In the late 1990s, Bob was diagnosed with lung cancer. After a long battle, he died in 1999. Dolores found it difficult to continue. Memories of Bob and their time together overwhelmed her. She decided it was best to leave the house that Bob had built. She had a new house built in Overland Park, on King Lane. She moved into the house in 2001. At this time, she met Ernest Williams at Bonner Springs United Methodist Church at grief-counseling group sessions. They married in 2003 and later switched to Sunday services at nearby Heritage United Methodist Church.
Dolores worked accounts receivable for nearly twenty years at Great Plains Pool Supply and considered her coworkers to be her extended family. She was a valued employee until her work habits became somewhat erratic due to a condition that had not yet been diagnosed. Dolores's daughter Dana pushed Dolores's doctors for an answer. In 2017, hospital tests determined that she had a brain tumor the size of a baseball sitting on her right frontal lobe.

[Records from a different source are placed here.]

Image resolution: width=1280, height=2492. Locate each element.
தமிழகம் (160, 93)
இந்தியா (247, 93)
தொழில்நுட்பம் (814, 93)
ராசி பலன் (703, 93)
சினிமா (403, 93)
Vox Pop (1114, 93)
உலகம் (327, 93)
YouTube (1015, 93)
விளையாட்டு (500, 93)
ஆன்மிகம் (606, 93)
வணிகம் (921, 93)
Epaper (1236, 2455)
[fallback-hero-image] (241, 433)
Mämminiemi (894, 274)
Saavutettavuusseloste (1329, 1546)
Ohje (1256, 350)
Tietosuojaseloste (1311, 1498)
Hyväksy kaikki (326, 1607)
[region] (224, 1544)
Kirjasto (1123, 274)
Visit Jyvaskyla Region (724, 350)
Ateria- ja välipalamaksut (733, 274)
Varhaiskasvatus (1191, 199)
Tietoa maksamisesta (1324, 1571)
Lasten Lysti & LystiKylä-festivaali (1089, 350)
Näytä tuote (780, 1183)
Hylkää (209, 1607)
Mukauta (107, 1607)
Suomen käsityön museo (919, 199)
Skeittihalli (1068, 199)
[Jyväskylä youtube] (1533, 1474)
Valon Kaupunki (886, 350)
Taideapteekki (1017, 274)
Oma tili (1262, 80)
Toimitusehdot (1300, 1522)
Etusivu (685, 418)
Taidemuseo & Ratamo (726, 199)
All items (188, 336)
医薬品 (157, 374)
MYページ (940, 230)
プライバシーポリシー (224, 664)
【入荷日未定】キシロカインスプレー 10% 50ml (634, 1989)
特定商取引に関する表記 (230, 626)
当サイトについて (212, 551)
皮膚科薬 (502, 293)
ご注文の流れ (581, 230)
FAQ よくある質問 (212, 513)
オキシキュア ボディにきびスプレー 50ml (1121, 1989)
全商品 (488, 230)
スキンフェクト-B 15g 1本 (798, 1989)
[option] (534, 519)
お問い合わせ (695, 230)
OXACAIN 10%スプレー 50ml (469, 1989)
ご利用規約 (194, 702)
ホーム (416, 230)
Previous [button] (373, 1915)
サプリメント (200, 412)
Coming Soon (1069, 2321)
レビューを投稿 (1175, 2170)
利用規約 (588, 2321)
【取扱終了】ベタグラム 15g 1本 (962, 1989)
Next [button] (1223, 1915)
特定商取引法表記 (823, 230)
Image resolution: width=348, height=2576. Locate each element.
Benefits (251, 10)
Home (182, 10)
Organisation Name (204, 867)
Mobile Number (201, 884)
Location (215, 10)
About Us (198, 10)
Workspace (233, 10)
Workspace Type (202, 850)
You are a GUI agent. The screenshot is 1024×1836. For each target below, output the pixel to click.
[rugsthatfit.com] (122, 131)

Surgery partially removed the tumor, but the damage to her brain was irreparable and forever clouded her thoughts. Late one evening, while roaming her house in the dark, she stepped through the open doorway to the basement and tumbled down the stairs, requiring hospitalization for her injuries. She did not respond well to therapy. As a result, her children decided assisted living was the best option and moved Dolores to Sunrise of Lenexa, where Ernest visited her nearly every day. She became very tired due to an enlarged heart and passed away early in the morning of February 27, 2023. She will be laid to rest at Floral Hills Cemetery in Kansas City, Missouri, beside her husband of 43 years, Bobby R. Johnson. She is survived by her three children, four grandchildren, and three great-grandchildren.
Visitation will be held at 9:00 a.m. on Saturday March 11th, 2023, at Newcomer’s Floral Hills Funeral Home (7000 Blue Ridge Blvd., Kansas City, MO) with the funeral preceding immediately afterwards at approximately 10:00 a.m. Funeral services will be presided over by Pastor Maria Campbell of Heritage United Methodist Church.